An Optimal Disassembly Sequence Planning for Complex Products using Enhanced Deep Reinforcement Learning Framework

Disassembly Sequence Planning (DSP) is a crucial problem in the field of repair and maintenance. There is a pressing need for an efficient technique to solve the Complete Disassembly Sequence Planning (CDSP) problem for large, highly complex products without compromising time and computational resources. Since exact methods fail to handle complex products, and meta-heuristic approaches often do not produce optimal results, its solution requires a deep reinforcement learning approach. This work proposes a novel Enhanced Deep Reinforcement Learning (EDRL) approach in which the Actor-Critic Networks with an attention mechanism is employed in both networks to assign weightage to important actions, generating optimal sequences based on these actions. To further improve the model and accurately predict the loss value, a hybrid loss function is developed by combining the Categorical Cross-entropy and Log-Cosh loss functions. This work considers DSP attributes like stability, liaison, geometric feasibility, and precedence for experiments on various products.
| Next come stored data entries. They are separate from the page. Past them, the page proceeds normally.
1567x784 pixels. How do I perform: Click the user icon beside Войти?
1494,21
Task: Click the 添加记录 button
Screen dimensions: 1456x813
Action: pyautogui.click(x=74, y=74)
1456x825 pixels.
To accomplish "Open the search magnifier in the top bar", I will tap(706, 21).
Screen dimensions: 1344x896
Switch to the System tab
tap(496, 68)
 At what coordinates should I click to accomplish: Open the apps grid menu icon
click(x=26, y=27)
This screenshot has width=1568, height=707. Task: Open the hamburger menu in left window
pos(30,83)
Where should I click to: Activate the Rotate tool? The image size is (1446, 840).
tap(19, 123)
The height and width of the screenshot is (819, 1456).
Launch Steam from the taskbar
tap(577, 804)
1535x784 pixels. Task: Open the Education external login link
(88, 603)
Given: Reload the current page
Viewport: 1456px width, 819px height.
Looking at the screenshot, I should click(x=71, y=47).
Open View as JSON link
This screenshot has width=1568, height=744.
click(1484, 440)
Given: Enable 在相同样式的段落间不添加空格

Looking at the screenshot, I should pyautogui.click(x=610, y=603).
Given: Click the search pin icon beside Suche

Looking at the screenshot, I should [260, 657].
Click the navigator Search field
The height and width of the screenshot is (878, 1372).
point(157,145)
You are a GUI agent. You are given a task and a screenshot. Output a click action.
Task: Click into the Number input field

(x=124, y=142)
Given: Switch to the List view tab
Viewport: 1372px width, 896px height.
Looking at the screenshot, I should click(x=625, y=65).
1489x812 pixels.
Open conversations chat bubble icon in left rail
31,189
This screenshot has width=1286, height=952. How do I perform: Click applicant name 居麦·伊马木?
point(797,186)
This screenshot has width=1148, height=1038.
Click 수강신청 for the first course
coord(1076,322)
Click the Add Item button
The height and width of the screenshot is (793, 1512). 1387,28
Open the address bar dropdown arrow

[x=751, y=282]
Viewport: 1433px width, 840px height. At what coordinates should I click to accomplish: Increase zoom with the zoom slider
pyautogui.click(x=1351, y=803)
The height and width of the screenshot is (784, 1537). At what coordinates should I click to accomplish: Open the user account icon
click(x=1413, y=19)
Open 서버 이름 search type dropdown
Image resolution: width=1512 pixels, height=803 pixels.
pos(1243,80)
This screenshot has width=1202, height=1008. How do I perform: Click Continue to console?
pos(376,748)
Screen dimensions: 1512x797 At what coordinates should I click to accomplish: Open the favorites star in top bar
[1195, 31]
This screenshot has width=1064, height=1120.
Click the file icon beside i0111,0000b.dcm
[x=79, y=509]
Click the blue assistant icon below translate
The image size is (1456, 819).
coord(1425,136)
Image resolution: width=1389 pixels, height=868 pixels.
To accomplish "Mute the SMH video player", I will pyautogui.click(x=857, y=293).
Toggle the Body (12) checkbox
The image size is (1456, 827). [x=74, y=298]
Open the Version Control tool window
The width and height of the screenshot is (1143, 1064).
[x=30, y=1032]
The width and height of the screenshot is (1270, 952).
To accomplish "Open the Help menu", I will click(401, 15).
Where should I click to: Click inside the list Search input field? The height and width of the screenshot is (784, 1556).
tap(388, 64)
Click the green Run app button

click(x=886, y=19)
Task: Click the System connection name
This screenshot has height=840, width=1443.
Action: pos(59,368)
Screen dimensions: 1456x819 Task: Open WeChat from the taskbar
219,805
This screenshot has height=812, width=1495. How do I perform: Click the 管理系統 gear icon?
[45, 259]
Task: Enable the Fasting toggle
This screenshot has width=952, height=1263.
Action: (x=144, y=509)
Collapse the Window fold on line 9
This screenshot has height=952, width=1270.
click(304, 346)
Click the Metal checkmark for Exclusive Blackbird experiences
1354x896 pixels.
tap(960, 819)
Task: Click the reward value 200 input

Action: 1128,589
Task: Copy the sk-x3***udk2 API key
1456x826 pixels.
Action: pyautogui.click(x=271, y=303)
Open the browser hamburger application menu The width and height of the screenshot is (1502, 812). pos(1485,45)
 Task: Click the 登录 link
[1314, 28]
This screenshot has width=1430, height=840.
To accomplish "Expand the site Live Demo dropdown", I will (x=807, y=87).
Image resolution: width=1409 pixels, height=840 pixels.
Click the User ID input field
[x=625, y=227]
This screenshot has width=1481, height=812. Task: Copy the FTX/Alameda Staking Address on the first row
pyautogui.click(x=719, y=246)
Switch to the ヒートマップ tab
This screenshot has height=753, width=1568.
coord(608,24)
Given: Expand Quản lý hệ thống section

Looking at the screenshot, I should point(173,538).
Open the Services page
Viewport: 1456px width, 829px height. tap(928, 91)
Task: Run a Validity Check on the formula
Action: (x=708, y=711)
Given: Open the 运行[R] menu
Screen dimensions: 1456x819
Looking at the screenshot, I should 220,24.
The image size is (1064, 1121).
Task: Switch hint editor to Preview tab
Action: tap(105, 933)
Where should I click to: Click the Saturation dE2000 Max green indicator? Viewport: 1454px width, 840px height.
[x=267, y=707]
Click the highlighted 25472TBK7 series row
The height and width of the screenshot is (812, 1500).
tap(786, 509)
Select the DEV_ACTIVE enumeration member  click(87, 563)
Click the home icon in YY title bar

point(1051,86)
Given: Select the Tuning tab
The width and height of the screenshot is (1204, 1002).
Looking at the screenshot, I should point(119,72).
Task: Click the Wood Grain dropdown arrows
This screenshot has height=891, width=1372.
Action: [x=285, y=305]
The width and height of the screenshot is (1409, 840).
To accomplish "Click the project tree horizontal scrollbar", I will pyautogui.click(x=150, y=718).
The proposed EDRL-CDSP method outperforms existing techniques in terms of optimality while requiring less time to generate the solution. The optimized disassembly sequence, when followed, consumes less time for the total disassembly of all the parts of the product. These findings suggest that the proposed EDRL-CDSP approach can effectively address the challenges in DSP and provide practical benefits for industrial applications.